§ **Challenge**: Reproduce the lines of the listing below word for word, starting at the line containing "Click the panel label B" and ending at the final line of the listing, with both of those lines included.

§ **Records provided**:
++++++++++++++++++++
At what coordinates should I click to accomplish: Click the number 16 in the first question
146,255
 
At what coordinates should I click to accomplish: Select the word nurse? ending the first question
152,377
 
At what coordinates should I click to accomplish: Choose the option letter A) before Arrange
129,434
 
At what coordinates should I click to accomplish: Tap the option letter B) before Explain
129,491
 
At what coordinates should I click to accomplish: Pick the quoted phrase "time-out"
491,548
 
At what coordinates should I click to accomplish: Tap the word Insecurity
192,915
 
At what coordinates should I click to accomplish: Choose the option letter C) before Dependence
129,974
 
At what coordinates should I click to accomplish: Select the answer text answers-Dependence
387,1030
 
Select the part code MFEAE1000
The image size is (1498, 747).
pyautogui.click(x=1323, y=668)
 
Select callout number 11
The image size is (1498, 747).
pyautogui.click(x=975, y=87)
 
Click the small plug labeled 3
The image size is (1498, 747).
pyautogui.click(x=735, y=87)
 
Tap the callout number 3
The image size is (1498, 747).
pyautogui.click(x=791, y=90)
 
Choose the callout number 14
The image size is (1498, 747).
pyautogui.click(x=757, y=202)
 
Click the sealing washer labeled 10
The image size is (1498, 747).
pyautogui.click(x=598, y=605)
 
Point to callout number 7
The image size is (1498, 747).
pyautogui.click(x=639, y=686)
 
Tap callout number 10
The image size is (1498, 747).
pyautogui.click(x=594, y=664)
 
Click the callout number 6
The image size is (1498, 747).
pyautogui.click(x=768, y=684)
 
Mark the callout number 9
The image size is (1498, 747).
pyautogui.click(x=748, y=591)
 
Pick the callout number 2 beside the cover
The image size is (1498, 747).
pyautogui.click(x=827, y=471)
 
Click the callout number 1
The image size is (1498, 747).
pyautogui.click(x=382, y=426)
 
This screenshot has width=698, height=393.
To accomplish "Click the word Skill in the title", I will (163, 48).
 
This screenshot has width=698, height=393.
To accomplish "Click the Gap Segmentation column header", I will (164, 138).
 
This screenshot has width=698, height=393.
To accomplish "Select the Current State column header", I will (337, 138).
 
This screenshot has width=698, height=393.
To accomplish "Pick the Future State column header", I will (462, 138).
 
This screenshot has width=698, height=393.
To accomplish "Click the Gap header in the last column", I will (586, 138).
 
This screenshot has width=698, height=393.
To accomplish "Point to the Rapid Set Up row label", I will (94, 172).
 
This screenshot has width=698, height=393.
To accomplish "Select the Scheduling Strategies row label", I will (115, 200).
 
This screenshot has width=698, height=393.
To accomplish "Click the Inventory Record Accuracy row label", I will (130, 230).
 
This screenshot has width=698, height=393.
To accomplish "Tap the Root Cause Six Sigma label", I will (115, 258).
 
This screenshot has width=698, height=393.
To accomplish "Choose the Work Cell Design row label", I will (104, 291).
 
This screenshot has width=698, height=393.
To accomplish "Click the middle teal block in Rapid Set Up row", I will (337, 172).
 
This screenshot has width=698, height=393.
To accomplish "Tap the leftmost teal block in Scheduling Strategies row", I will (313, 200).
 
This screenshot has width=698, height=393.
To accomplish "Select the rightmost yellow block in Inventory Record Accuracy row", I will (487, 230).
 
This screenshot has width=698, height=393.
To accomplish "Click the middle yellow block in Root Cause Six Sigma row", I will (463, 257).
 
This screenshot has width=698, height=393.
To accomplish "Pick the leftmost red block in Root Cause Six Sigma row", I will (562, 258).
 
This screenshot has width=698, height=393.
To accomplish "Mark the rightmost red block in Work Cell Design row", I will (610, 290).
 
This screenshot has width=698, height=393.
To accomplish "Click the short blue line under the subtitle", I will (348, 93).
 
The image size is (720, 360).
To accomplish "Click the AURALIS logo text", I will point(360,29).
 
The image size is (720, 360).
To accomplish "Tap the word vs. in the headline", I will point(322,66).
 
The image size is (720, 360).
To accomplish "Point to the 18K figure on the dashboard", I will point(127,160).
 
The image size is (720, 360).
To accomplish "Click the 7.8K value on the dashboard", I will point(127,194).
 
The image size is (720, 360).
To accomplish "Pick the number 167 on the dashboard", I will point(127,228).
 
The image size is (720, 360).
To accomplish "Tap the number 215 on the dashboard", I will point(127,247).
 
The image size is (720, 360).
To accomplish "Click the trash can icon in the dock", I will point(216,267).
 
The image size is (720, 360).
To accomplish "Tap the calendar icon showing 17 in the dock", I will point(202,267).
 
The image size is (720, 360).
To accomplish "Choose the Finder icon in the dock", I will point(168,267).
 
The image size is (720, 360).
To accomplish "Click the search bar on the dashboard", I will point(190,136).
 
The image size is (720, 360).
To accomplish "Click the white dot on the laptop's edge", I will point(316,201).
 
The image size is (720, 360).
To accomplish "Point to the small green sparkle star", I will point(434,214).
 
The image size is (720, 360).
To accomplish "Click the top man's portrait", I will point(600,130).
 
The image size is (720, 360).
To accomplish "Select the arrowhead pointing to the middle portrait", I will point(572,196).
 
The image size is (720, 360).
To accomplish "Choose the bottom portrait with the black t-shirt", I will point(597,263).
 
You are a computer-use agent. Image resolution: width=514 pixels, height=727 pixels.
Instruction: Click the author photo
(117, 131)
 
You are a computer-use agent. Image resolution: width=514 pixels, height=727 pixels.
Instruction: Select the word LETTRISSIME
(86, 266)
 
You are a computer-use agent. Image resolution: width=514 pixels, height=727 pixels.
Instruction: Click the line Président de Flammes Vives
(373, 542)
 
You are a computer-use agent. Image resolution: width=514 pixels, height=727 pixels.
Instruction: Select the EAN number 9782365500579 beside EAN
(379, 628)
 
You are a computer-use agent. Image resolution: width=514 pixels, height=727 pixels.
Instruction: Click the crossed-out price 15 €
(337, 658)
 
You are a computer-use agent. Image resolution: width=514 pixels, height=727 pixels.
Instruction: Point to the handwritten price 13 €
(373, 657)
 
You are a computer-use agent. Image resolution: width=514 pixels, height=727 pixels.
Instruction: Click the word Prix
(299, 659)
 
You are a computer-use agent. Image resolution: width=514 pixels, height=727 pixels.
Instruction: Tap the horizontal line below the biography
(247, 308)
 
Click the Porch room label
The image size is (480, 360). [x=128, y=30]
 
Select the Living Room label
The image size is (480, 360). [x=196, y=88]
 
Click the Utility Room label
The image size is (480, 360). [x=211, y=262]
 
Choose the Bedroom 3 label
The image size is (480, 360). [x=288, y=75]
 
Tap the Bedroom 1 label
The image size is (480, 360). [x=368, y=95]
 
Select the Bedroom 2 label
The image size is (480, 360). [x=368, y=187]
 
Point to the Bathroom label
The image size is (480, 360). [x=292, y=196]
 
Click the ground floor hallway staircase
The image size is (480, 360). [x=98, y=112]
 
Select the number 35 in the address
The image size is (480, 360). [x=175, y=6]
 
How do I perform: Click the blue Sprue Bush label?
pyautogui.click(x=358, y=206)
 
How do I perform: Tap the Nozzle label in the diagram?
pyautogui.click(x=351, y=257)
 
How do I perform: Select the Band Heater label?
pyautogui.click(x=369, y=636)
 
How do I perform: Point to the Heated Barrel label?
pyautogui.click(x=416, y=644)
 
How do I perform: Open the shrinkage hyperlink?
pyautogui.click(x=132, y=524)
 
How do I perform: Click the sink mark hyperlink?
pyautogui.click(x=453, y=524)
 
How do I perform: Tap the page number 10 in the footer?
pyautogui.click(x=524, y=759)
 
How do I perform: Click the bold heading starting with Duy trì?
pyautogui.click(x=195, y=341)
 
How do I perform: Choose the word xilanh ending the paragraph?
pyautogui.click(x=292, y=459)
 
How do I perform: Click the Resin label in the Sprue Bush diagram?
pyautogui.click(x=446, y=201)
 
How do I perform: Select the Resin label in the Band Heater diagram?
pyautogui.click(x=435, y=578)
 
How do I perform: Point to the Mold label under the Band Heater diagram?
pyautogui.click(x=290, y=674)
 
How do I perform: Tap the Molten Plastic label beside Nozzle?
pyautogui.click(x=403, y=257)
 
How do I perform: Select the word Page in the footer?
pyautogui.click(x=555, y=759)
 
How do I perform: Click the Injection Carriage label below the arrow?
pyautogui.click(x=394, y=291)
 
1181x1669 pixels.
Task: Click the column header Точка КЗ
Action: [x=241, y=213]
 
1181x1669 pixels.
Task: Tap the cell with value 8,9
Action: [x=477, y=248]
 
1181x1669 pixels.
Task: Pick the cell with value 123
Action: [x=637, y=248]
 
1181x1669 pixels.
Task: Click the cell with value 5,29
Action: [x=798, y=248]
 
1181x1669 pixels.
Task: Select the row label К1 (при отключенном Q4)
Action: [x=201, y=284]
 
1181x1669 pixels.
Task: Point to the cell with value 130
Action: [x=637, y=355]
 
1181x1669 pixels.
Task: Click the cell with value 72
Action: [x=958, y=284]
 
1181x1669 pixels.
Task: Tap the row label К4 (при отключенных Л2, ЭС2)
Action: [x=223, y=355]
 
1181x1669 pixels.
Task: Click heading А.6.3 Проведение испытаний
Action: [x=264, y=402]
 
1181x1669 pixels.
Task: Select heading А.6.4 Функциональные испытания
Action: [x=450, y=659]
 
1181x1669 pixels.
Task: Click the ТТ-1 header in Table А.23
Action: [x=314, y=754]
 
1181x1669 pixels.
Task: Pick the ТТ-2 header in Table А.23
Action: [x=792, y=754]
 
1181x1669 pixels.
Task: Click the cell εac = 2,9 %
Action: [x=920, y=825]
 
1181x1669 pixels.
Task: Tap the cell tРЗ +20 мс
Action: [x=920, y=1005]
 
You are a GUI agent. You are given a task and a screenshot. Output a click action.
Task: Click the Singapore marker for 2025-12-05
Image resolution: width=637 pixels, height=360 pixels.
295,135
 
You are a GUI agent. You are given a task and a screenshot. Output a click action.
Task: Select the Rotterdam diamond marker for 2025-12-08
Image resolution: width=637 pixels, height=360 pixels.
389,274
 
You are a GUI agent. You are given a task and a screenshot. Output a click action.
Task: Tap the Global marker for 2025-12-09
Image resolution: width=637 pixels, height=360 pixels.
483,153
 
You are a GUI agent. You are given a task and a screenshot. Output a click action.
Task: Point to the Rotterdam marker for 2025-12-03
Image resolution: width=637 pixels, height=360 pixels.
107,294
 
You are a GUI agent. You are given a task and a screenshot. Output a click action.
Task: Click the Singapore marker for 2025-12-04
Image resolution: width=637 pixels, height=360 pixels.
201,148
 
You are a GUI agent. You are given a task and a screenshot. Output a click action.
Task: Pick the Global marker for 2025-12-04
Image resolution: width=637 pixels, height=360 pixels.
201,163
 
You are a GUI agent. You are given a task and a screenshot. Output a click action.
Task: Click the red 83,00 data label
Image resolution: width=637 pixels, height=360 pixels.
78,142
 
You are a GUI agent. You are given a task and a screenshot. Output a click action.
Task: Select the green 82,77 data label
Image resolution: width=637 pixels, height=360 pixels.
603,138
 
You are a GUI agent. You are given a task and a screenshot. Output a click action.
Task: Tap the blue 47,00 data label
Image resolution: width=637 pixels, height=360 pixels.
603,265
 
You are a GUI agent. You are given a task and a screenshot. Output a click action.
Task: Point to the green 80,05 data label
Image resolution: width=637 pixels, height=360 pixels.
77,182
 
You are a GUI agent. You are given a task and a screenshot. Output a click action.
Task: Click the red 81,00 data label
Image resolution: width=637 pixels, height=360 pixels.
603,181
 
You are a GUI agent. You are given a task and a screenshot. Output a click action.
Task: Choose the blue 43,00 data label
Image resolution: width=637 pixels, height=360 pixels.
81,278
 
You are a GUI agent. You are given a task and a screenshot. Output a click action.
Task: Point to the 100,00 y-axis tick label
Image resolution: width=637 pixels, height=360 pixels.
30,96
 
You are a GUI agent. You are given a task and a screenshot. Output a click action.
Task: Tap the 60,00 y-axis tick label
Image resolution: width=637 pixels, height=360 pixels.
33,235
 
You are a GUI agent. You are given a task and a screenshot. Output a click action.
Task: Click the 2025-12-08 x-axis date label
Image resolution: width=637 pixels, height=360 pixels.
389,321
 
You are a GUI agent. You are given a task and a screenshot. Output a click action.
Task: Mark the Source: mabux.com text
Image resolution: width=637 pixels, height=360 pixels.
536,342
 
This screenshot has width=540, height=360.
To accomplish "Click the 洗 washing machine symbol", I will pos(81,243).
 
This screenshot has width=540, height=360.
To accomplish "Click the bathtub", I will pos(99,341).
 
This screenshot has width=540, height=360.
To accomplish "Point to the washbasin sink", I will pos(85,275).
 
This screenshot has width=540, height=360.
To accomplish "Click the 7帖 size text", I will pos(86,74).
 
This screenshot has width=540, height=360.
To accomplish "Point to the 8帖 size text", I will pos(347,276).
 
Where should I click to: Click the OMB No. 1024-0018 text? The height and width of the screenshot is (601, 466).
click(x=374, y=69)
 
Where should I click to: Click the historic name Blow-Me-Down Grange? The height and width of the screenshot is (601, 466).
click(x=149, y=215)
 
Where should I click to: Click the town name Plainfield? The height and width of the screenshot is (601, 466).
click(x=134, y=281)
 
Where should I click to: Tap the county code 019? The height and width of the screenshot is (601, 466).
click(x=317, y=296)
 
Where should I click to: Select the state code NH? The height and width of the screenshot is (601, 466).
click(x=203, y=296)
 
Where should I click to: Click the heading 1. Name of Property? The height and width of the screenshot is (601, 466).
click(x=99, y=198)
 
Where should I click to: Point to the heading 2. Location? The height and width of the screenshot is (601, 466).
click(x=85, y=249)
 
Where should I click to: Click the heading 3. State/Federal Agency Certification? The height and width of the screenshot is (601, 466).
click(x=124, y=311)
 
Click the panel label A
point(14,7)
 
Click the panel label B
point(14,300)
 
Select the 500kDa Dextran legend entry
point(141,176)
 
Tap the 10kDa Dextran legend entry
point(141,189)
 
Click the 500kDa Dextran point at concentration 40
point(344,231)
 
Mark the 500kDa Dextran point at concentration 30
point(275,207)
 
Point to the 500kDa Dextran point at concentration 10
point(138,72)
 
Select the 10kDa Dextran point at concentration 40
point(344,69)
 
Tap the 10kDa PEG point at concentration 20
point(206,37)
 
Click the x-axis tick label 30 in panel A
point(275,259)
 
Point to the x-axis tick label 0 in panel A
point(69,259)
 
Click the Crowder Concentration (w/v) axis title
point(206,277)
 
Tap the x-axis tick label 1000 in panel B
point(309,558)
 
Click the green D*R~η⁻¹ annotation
++++++++++++++++++++
§ **Full response**:
Click the panel label B
point(14,300)
 
Select the 500kDa Dextran legend entry
point(141,176)
 
Tap the 10kDa Dextran legend entry
point(141,189)
 
Click the 500kDa Dextran point at concentration 40
point(344,231)
 
Mark the 500kDa Dextran point at concentration 30
point(275,207)
 
Point to the 500kDa Dextran point at concentration 10
point(138,72)
 
Select the 10kDa Dextran point at concentration 40
point(344,69)
 
Tap the 10kDa PEG point at concentration 20
point(206,37)
 
Click the x-axis tick label 30 in panel A
point(275,259)
 
Point to the x-axis tick label 0 in panel A
point(69,259)
 
Click the Crowder Concentration (w/v) axis title
point(206,277)
 
Tap the x-axis tick label 1000 in panel B
point(309,558)
 
Click the green D*R~η⁻¹ annotation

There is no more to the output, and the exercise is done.